TEXT EXTRACT ::
Nelson is perhaps best know for his quirky and delectably offbeat
character roles in films like O BROTHER, WHERE ART THOU? And SYRIANA, but
many lay filmgoers forget that he is also a director of a formidable
talent. He made one of the
more interesting adaptations of Shakespeare in 2001’s O and, for my
money, he made one of the most criminally undervalued and one of the best
least seen films about the Holocaust in THE GREY ZONE, also from 2001.
Nelson
takes on the dual role of writer and director in LEAVES OF GRASS, a film
that reflects his skill behind the camera, but seems to thrash about
aimlessly in terms of its narrative and tone. That, and it seems made up of
divergent pieces from other better films.
There is nothing inherently wrong with a film that is
off-the-wall and peculiar, and one of the compliments that I will pay
LEAVES OF GRASS is that it's likeably abnormal (a vibe that Nelson seems to liberally
borrow from the Coen Brothers). Yet,
LEAVES OF GRASS is almost impenetrably difficult to label: it’s a stoner
comedy…then a pseudo-intellectual flick, then a small
town family melodrama...and then a grisly
and
gratuitously violent exploration into its seedy characters…and
oftentimes it morphs in and out of these descriptors.
Too many disparaging elements vie for attention and cohesion in
LEAVES OF GRASS, which ultimately hurts it from feeling like a satisfying
whole. There
is a considerable amount of fun, though, to see the great and always
dependable Edward Norton (also serving as producer) playing twin brother
characters that, through movie magic and some ingenuity, are able to
smoothly interact with one another on screen.
In most cases, films that have one actor playing twins can seem
like a hooky device, but in other more notable examples (like ADAPTATION), the results can be sublime.
One of the most notable successes of LEAVES OF GRASS is to see the
actor completely inhabit both of his roles and make each one distinctively
his very own, and it's crucial that his performance (or, performances) work
to help override the gimmicky aspects of playing twins.

DATASET SECTION ::
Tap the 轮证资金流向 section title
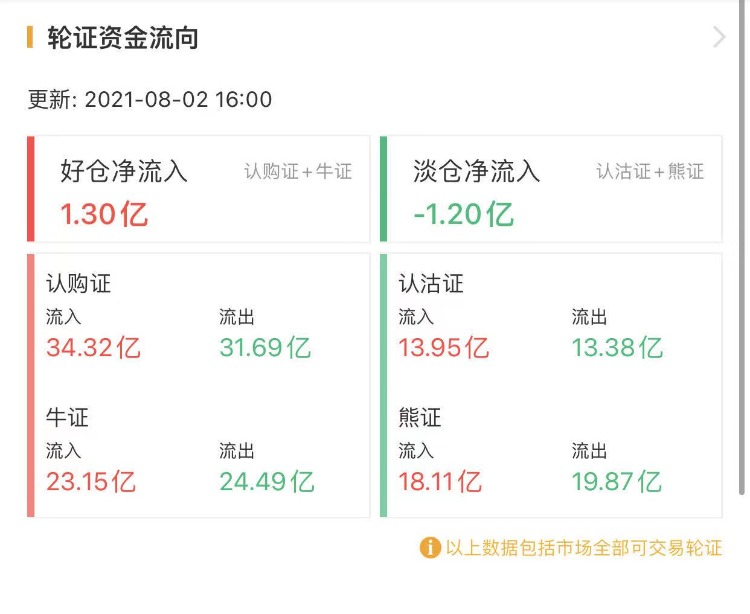(123, 38)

EXERCISE GOAL :: Rewrite the passage of the film review that opens with "Too many disparaging" and closes with "can be sublime.", swapping "dependable" for "reliable". Answer using only the film review, not the material.

RESULT OF THE TASK ::
Too many disparaging elements vie for attention and cohesion in
LEAVES OF GRASS, which ultimately hurts it from feeling like a satisfying
whole. There
is a considerable amount of fun, though, to see the great and always
reliable Edward Norton (also serving as producer) playing twin brother
characters that, through movie magic and some ingenuity, are able to
smoothly interact with one another on screen.
In most cases, films that have one actor playing twins can seem
like a hooky device, but in other more notable examples (like ADAPTATION), the results can be sublime.